Amazon FBA fue mi primera gran apuesta dentro del ecommerce. No llegué a este modelo porque pensara que iba a encontrar un producto mágico y ganar dinero mientras estaba en la playa, aunque esa sea la imagen que muchas veces se vende en internet.

Elegí Amazon porque era la plataforma de ecommerce más reconocida a nivel global. En 2022 estaba trabajando a medio tiempo como empleada y, al mismo tiempo, hacía proyectos relacionados con mejora de inteligencia artificial como freelancer para empresas internacionales. Sentía que quería construir algo propio y encontrar una vía más real hacia el trabajo remoto permanente.

Ahí conocí una academia especializada en Amazon Seller Central y decidí formarme antes de invertir. Mi objetivo era entender realmente cómo funcionaba el ecommerce: desde elegir un producto, contactar proveedores, importar, crear una marca y gestionar ventas dentro de una plataforma con millones de compradores.

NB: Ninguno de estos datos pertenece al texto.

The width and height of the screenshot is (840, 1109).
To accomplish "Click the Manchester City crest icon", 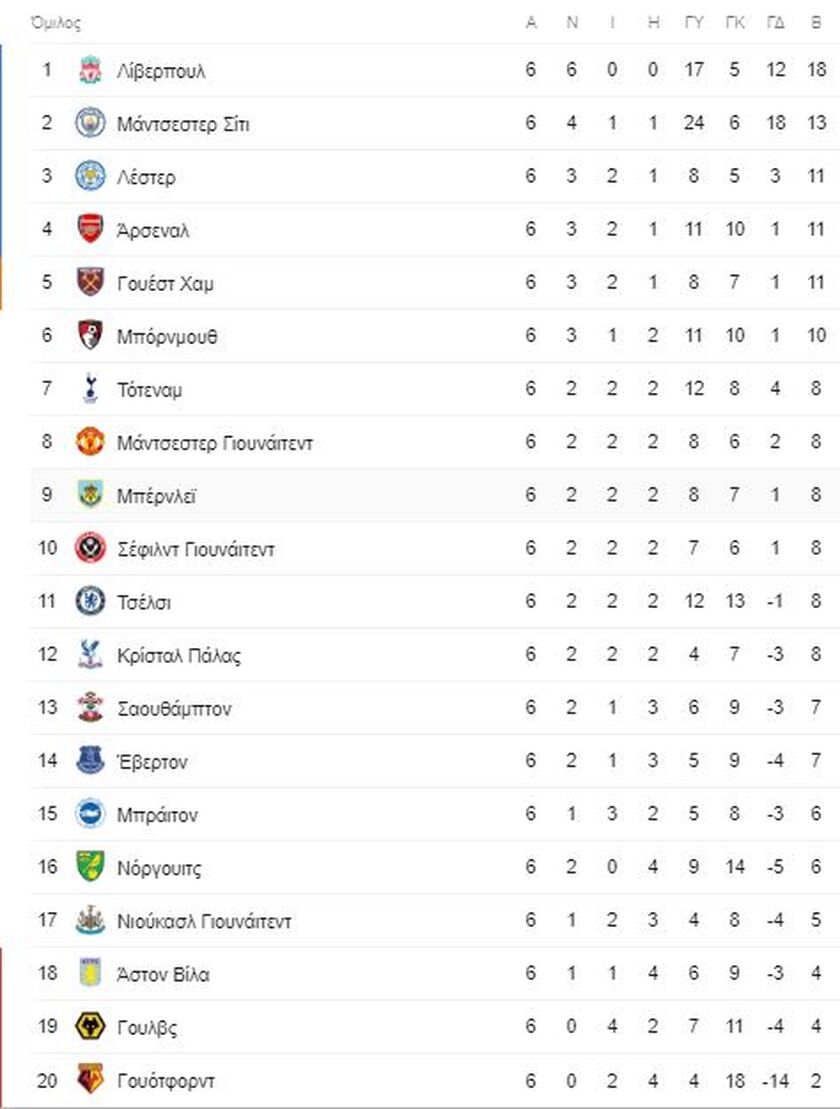I will click(x=90, y=123).
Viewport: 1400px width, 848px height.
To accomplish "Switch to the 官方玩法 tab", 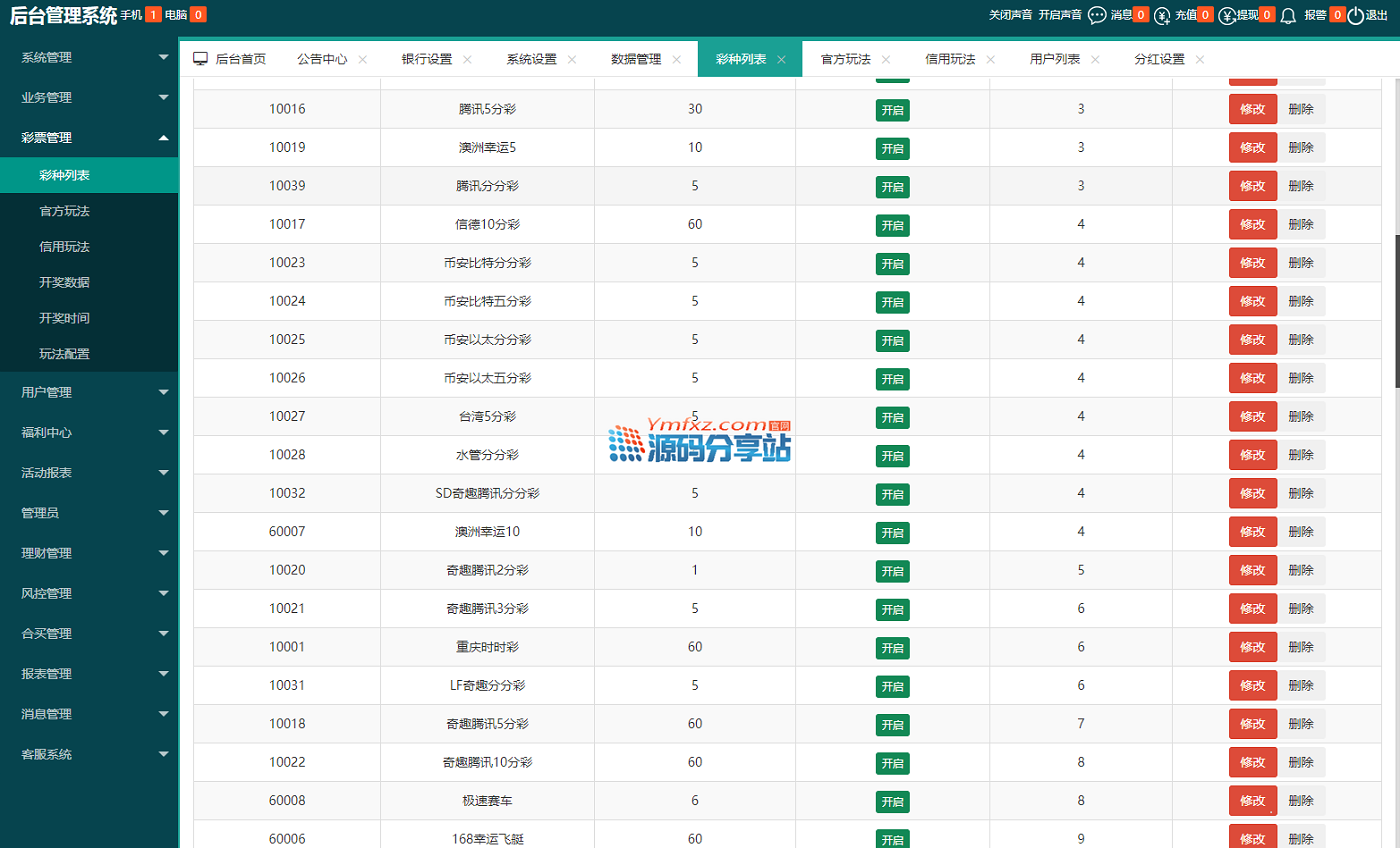I will (x=845, y=59).
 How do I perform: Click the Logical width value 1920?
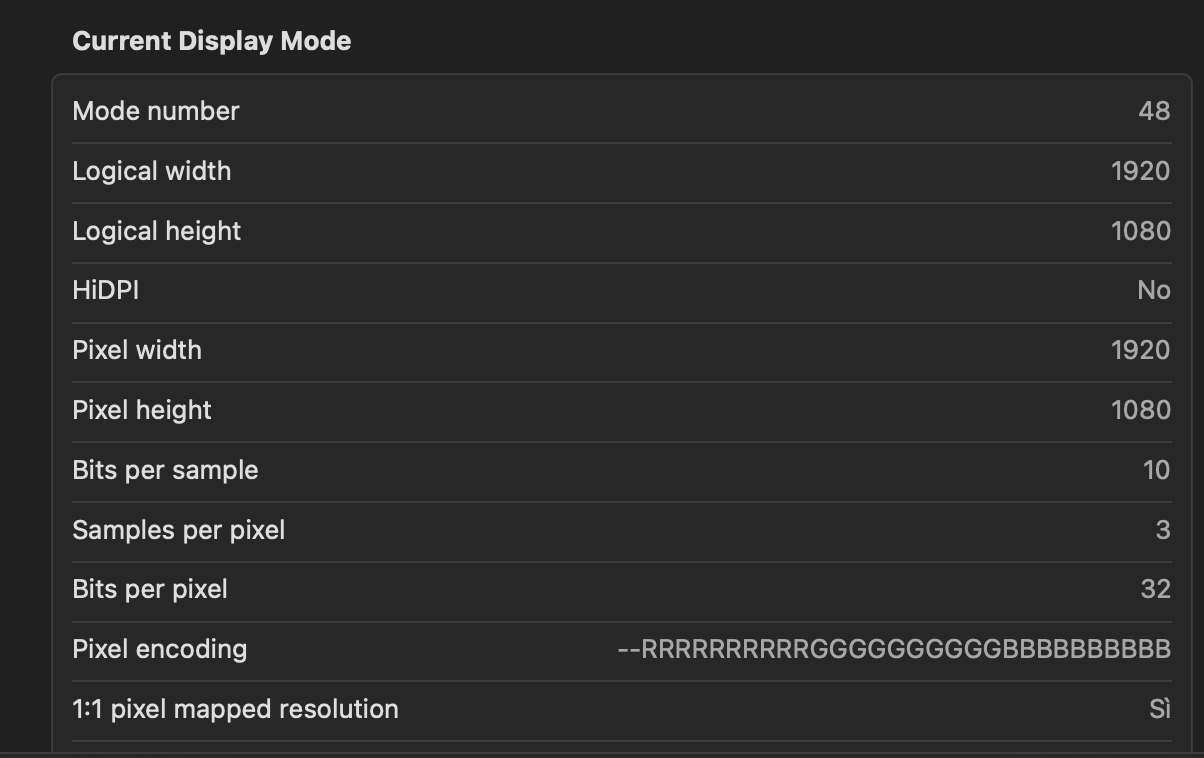(x=1140, y=171)
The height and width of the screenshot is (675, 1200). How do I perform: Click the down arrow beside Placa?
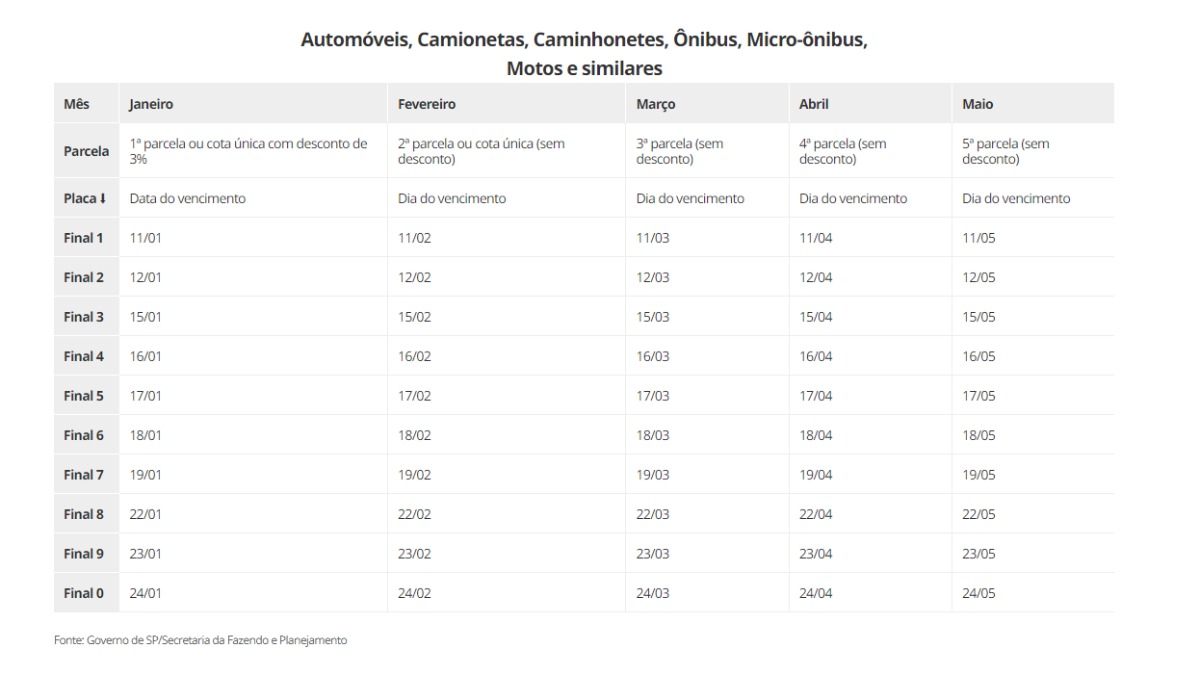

Hoy puedo decir que Amazon FBA no fue un éxito millonario ni un camino rápido hacia la libertad financiera. Fue algo mucho más valioso: fue mi primera experiencia creando una marca propia, poniendo dinero en un proyecto real y comprobando que era capaz de emprender.

Mi experiencia

Cuando empecé a investigar Amazon FBA tenía claro que quería hacerlo con cierta lógica. No quería comprar cualquier producto porque alguien en internet decía que era el próximo producto ganador.

La formación en Amazon Seller Central me enseñó algo fundamental: antes de elegir un producto hay que entender el mercado.

Empecé utilizando Helium10 como herramienta de investigación para analizar categorías, competencia, volumen de búsquedas y estimaciones de ventas. Después de analizar diferentes posibilidades dentro del mundo de mascotas, encontré una categoría que movía millones de compras: accesorios para animales.

Ahí apareció la primera gran decisión: elegir un producto suficientemente interesante, pero que no fuera una guerra imposible contra cientos de vendedores.

Analizamos diferentes opciones: correas para perros, transportines, bolsas para residuos, redes, palos rascadores para gatos, bebederos de metal y otros accesorios. Intentaba buscar un producto que cumpliera ciertos requisitos:

  • Que no fuera demasiado frágil.
  • Que no tuviera costes elevados de transporte.
  • Que no necesitara certificaciones complejas.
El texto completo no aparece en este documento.